Trouble with China begins brewing (yet again in the Clancy books) with the rendition of a Chinese scientist and the killing of his American brother, a specialist in machine learning. With a sniper attack on the German outpost of The Campus, Ryan’s “off-the-books” agency, and the downing of an American plane over the South China Sea, U.S. efforts to recover a Chinese undersea glider capable of detecting a $3 billion American stealth submarine are in jeopardy. Things look especially grim with the capture of crash survivor John Clark, Ryan’s boss and a close compadre of his father, President Jack Ryan Sr. With Ryan Sr. still shaken by the abduction of his wife a year ago and Ryan Jr. doubtful of his abilities as a team leader, it's up to intelligence director Mary Pat Foley to calm the waters with her expertise and strong will. One possible outcome is a Chinese attack on Taiwan.
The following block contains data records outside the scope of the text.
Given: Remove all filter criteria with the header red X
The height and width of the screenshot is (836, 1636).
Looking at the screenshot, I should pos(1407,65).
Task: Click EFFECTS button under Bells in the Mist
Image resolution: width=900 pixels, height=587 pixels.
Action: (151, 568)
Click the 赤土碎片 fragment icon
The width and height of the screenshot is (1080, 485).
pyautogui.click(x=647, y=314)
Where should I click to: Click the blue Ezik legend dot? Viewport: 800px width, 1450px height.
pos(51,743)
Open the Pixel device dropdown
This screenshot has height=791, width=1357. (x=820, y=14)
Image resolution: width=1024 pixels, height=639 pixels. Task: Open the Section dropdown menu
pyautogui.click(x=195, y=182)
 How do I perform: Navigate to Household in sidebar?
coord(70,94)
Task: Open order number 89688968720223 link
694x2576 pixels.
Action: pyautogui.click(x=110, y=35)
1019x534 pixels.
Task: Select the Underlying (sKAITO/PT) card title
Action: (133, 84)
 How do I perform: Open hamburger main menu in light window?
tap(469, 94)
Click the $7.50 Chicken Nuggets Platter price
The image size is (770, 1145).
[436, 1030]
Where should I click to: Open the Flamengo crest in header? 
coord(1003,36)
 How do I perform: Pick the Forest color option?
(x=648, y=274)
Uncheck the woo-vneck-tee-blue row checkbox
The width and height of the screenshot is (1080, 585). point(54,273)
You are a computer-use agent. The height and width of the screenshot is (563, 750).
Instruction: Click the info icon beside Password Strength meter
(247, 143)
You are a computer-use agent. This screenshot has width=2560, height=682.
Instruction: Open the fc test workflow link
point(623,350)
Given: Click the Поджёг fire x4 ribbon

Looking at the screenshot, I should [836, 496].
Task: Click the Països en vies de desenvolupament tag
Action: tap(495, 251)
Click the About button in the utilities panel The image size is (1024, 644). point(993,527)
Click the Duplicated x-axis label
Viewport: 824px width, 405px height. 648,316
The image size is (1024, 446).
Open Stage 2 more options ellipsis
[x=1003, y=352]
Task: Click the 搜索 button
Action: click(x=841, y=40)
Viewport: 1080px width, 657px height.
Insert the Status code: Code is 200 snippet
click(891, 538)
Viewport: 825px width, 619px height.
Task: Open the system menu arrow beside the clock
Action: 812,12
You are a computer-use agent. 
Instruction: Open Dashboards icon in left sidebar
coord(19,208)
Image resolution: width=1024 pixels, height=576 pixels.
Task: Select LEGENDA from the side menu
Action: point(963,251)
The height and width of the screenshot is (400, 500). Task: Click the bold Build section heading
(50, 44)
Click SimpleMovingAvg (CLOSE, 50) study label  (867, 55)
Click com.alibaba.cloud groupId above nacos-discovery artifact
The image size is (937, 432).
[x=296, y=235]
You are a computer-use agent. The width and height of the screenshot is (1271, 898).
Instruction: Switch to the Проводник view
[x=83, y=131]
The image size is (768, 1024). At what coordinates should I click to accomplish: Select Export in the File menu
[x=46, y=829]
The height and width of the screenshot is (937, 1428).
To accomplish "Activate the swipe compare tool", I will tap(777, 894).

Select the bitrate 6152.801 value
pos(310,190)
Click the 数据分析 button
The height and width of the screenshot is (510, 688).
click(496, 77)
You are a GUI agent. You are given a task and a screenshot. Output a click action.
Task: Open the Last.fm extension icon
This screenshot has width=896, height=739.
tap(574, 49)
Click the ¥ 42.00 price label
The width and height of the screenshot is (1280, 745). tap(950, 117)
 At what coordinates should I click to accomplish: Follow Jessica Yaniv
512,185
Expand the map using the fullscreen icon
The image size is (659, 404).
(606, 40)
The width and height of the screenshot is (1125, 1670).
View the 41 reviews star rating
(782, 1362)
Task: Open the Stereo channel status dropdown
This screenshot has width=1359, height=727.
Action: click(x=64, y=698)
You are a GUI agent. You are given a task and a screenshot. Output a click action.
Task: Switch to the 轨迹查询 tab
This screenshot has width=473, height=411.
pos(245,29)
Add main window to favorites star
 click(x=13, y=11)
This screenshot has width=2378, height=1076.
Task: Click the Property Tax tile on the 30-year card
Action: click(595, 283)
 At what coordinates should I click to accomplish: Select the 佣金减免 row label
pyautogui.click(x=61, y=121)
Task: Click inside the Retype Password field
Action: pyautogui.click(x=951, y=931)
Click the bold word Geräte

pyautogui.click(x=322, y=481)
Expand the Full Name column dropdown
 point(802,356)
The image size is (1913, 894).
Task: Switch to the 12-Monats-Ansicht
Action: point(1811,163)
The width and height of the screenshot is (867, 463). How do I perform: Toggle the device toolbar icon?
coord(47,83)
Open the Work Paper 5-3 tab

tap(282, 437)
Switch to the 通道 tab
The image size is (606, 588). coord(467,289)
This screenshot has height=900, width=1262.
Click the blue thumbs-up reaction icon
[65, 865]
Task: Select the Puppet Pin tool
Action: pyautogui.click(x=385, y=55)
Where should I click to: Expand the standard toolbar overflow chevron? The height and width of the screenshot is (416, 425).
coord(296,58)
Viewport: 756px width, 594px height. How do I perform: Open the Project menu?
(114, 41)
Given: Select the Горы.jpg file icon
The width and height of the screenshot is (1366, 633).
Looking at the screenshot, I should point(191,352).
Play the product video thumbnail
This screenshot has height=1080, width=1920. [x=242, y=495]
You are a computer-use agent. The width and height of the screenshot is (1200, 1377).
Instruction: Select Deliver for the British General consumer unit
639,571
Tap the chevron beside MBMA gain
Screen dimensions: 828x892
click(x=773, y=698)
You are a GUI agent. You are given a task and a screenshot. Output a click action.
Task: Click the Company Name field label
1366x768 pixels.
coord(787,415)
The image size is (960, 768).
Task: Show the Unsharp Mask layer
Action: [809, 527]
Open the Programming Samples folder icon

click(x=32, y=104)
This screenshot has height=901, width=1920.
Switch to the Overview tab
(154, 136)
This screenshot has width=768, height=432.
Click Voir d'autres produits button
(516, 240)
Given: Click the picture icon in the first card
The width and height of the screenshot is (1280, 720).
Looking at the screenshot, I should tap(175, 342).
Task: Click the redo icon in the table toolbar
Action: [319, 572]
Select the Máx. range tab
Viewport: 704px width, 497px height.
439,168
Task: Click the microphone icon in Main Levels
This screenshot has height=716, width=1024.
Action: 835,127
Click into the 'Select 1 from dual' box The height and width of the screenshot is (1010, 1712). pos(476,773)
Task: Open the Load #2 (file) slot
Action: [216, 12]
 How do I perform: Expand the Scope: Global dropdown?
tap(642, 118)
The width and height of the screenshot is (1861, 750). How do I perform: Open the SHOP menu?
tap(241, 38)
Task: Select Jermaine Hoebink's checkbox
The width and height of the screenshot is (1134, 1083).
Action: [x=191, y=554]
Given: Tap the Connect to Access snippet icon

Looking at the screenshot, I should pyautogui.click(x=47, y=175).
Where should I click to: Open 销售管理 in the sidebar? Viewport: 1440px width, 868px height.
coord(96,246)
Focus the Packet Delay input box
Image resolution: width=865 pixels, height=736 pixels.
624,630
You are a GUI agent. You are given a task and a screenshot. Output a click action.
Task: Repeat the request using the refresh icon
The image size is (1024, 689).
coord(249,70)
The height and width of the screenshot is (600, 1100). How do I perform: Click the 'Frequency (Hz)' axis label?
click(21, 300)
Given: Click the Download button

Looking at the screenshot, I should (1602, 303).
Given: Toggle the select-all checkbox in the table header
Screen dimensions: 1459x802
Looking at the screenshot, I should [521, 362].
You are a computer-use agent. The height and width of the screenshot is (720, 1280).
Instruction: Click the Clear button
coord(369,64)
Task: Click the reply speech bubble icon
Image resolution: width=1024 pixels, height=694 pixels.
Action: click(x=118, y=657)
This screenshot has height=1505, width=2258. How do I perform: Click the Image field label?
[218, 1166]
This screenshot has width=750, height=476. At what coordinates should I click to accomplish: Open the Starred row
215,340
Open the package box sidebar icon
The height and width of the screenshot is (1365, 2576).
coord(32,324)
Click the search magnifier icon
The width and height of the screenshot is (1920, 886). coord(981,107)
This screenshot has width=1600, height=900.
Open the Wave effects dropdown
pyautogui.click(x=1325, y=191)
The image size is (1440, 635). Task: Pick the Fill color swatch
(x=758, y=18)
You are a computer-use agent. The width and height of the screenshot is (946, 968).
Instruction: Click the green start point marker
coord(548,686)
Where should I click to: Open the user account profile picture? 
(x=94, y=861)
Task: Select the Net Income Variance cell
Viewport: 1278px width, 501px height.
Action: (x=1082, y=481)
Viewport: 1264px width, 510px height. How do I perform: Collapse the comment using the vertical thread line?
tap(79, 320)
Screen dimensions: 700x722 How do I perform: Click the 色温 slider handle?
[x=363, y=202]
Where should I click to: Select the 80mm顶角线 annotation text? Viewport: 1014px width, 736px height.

In Bentley’s third outing in the series, it takes a while to get past cookie cutter stuff: Many pages go by before the reader knows what all the tense language, chase scenes, and international travel are about. But the book's cool, checkerboard efficiency eventually takes hold. And the streaks of vulnerability that run through the Ryans impart a human dimension that most such thrillers lack. Bentley also takes pains to distinguish the novel from fake fiction: “Unlike in the movies, getting struck by a rifle round moving at several thousand feet per second was not insignificant.”
A well-turned, if predictable, installment in the popular series.